The Marshall Grand (Formerly Hotel Marshall) is a high-rise hotel in Marshall, the county seat of Harrison County, Texas.

The building was constructed about 1929 and is noted for its art-deco elements.

In actuality it draws from several styles that were popular at the time. The hotel was originally called "The Marshall" and was one of three (The Kaufman in Kaufman and The Gibraltar in Paris) of the Pethybridge Hotel Co. ventures in East Texas.

==History==
On March 8, 1929 the property that Hotel Marshall now stands on was sold for $30,461.30 to S.B. (Sam) Perkins.

Sam Perkins, a local merchant, commissioned Wyatt Hedrick to design a hotel next to his Perkins' Brothers Store in Marshall. A fire in 1949 destroyed the store and part of the hotel.

Construction of the building was pushed to be completed by the annual Regional Rotary Club convention. Bobby Manziel, a Tyler, Texas, oil man, bought the Hotel Marshall on July 28, 1956. He renamed the hotel after himself and unexpectedly died a year later. Mrs. Manziel sold the hotel to Earl Hollandsworth for $225,000 in 1957.

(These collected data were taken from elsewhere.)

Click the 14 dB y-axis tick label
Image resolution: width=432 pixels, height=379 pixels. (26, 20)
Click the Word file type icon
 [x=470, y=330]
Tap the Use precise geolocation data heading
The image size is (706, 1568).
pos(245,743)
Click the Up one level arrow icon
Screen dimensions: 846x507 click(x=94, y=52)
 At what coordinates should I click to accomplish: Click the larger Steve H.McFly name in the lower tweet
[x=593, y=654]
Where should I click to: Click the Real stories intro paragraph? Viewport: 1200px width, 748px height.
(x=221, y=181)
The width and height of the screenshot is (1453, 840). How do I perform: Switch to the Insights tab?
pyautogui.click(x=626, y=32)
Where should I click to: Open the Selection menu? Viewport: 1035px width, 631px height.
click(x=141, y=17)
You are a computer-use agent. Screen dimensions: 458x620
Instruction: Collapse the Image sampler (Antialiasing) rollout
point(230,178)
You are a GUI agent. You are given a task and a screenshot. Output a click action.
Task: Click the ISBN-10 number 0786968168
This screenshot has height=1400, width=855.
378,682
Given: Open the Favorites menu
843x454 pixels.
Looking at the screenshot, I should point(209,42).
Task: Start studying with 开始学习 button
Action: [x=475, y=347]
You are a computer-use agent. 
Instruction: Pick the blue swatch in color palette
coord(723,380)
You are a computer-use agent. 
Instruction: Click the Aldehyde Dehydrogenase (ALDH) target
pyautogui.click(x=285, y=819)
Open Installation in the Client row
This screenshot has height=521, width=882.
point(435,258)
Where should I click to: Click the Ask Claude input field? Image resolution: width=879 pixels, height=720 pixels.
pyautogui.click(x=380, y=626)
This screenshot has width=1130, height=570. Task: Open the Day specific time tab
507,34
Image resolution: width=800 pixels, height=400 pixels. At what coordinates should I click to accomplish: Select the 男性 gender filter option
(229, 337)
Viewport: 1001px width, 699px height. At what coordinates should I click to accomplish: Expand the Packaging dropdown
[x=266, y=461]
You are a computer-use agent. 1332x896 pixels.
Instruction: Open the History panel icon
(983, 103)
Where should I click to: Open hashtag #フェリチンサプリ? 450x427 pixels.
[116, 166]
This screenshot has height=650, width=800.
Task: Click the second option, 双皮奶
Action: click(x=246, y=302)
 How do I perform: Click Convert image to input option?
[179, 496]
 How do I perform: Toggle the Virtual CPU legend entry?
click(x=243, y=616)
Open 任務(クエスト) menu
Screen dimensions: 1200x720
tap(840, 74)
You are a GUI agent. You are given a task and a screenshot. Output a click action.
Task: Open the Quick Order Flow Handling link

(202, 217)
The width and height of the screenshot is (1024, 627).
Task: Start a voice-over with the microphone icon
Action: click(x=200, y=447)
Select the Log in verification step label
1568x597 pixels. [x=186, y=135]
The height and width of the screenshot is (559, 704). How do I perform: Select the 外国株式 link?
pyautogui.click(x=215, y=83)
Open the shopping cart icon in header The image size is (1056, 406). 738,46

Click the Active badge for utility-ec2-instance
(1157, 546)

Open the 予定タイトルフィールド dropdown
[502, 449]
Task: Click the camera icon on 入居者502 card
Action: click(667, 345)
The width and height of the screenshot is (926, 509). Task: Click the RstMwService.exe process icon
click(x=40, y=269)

Hollandsworth planned a major renovation for the hotel in the 1950s. He put up $125,000 to help finance it. The Chamber of Commerce raised $100,000 and local citizens gave another $100,000. The local businessmen made a deal with
Hollandsworth to loan $250,000 to finance the remodeling. The building between the Hotel Marshall and the Capitol Hotel was torn down. A swimming pool and patio were put in its place.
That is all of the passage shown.